In the series of posts titled ”How to survive...”, let me introduce you some tips on how to survive a native American sweat lodge ceremony, known as 'Temascal' or 'Temazcal'.
There is a lot of mysticism around the ceremony, so let's demystify some facts!
The ceremony does not include drinking or smoking any hallucinogenic substances! The tobacco smoked for cleansing purposes is pure, natural tobacco and you can only take a couple of hits or not to smoke at all. I'm sure that the smoke from the bonfire alone is cleansing enough. Do not expect either to have a peek on the private parts of the other participants: I suppose that like us, most of the time in this ceremony people wear their swimwear.
In the beginning, all the participants (we were 11) of this ceremony gathered around a bonfire that had been set up earlier that day. One of the participants was burning aromatic Palo Santo wood and Manush, a Canadian with some North American native Indian ancestors told us stories about how the ceremony usually goes in his tribe. For example, our group consisted of both men and women, but in his tribe it was more common that men sweat in their own group and women sweat in their own. In some cases, warriors form a third group and they sweat apart. The sweat is considered as an offer and the ceremony itself is an offering ceremony to honour the ancestors, Mother Earth and the elements of nature.

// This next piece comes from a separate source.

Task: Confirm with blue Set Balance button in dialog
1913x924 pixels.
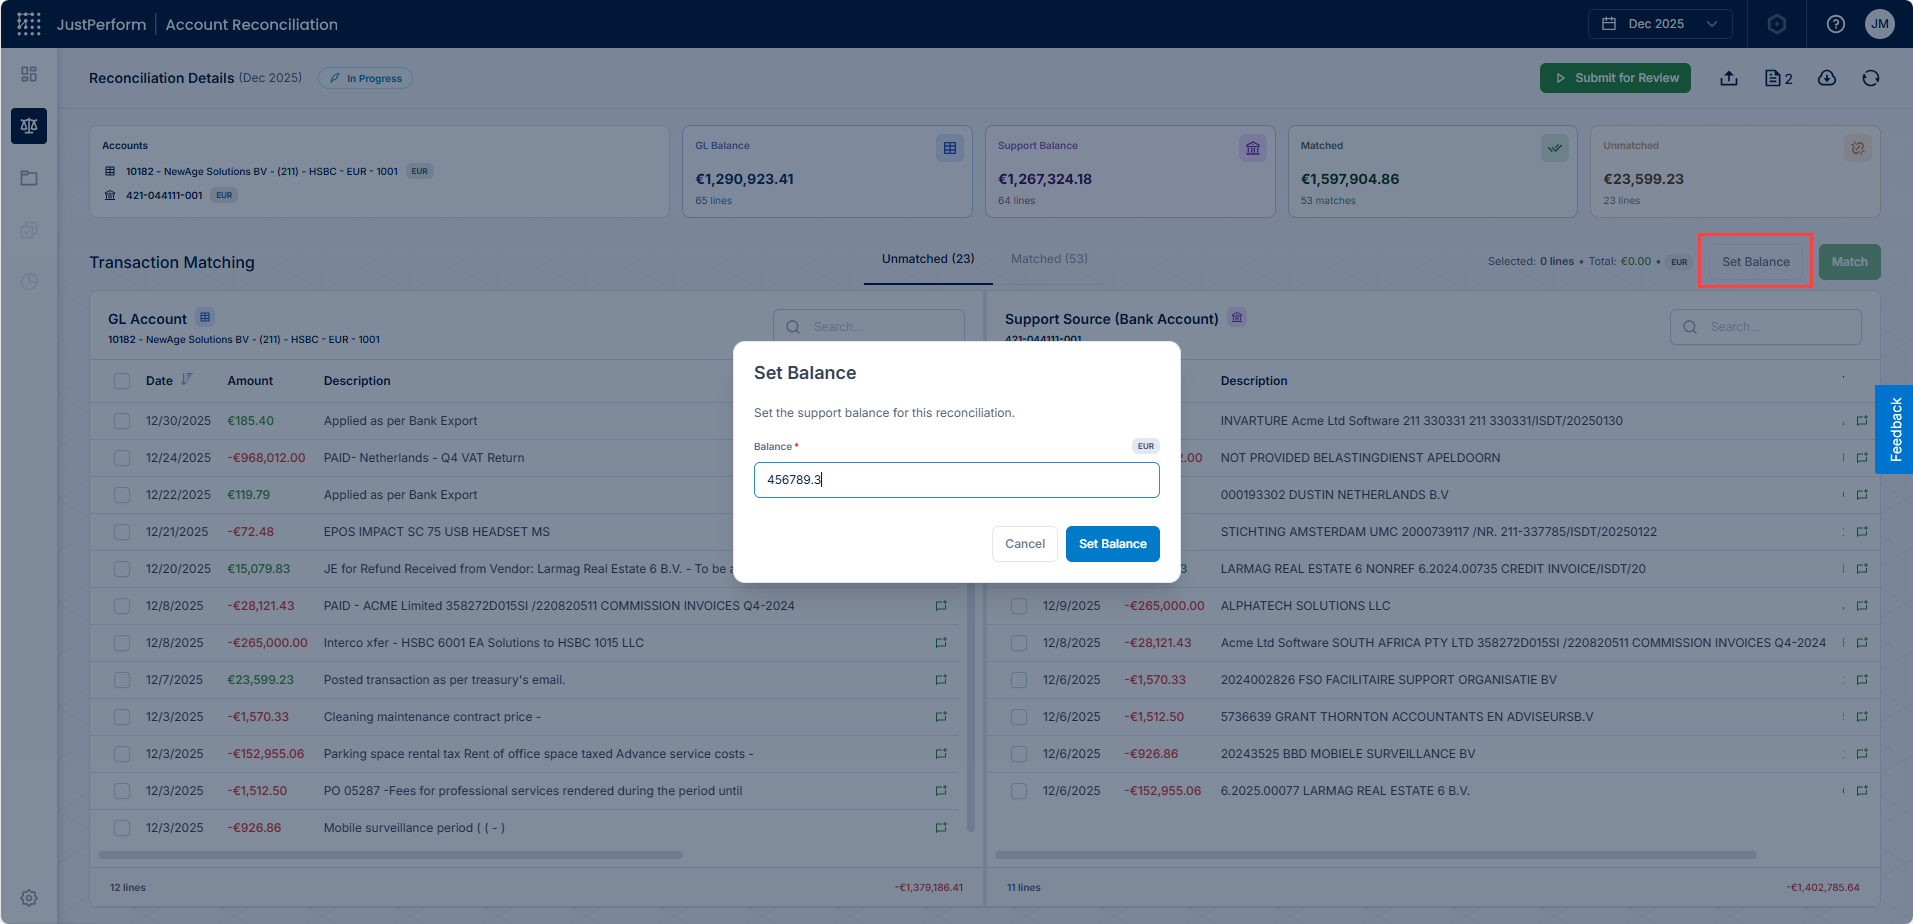Action: pyautogui.click(x=1113, y=544)
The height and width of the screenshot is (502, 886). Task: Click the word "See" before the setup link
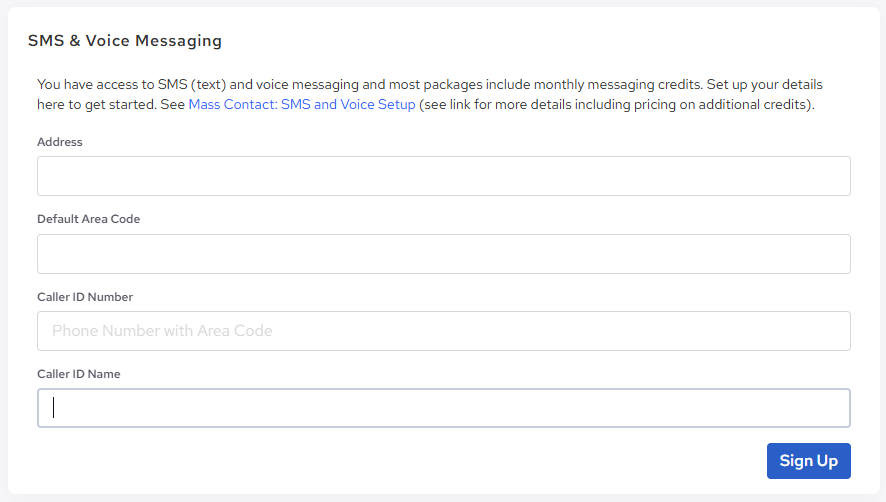point(172,104)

Apart from Palo Santo wood, Agua Florida was used for pre-sweating purification. Agua Florida is simply flowered water that is used in many religious ceremonies in South America. I have bought myself a small bottle from the market, because I like the smell. You can find it any market, basically, and it will cost you something like two US dollars for a small bottle. So we just splashed some Agua Florida on our hands and faces like cologne, as a part of the ritual.
Once we were all in and sitting in a circle, we started singing and some participants played instruments too. The ceremony includes four 'doors'. It means that the door of the tent -which by now was closed -was opened for times, each time to bring more hot stones into the fireplace. Each door represents one element of nature: the water, the air, the earth and the fire and the stones represented the spirits of the ancestors, Every time the door open and new hot stones were brought in, we greeted them by saying all aloud 'A-Ho!'. ”A-Ho Ancestors”, ”A-Ho the Great Spirit”!
In between the stones we were singing, and every one could think about someone to offer his or her sweat, either quietly or by sharing with the others, or address a prayer. Anybody could also propose a song. I must admit it's not always easy to sing along in many different foreign languages....But there were two simple songs we were singing probably the most, and in fact, they knd of got stuck in my head for quite a long time, so I will share the lyrics here as I remember (or don't):
Bienvenidos, bienvenidos abuelos (---a part that I don't remember---), mensajeros de la paz
Translation: Welcome, welcome ancestors (---), messengers of peace
Tierra mi cuerpo, Aire mi aliento, Agua mi sangre, fuego mi esprítu.
Translation: Earth is my body, Air is my breath, water is my blood, fire is my spirit.
Before the ceremony I was worried that it may get too hot in there and I would start to feel dizzy, despite the fact that I love saunas and hammams and I am very used to them -being a Finn and having spent quite long periods of time in Morocco- I was suspicious of sitting on the ground in a relatively small tent with some smoke inside made me feel claustrophobic. But there was absolutely no need to worry, and it did not get too hot at all. On the contrary, at some point I had to approach the stones, because I felt cold air at my back, entering from under the tent and it did not feel pleasant. Thinking of it now, that was the only unpleasant aspect of the whole ceremony.
Once we had gone through all the four doors and sitting in a tent for about two hours, it was time to go out. The plan was to go back to the bonfire, rince ourselves with water where some flowers had been cooked for the whole day, then dress up and stay sitting at the warmth of the bonfire. But unfortunately, while we were sitting in the sweat lodge it had started raining (abuelos, you heard us? Did someone in the group pray for the rain?), so we just quickly grabbed our clothes and went inside to take a shower and change.
The ceremony had the relaxing effect of a sauna, and I had the best sleep that night, and quite weird dreams as a bonus. Ancestor trying to communicate something?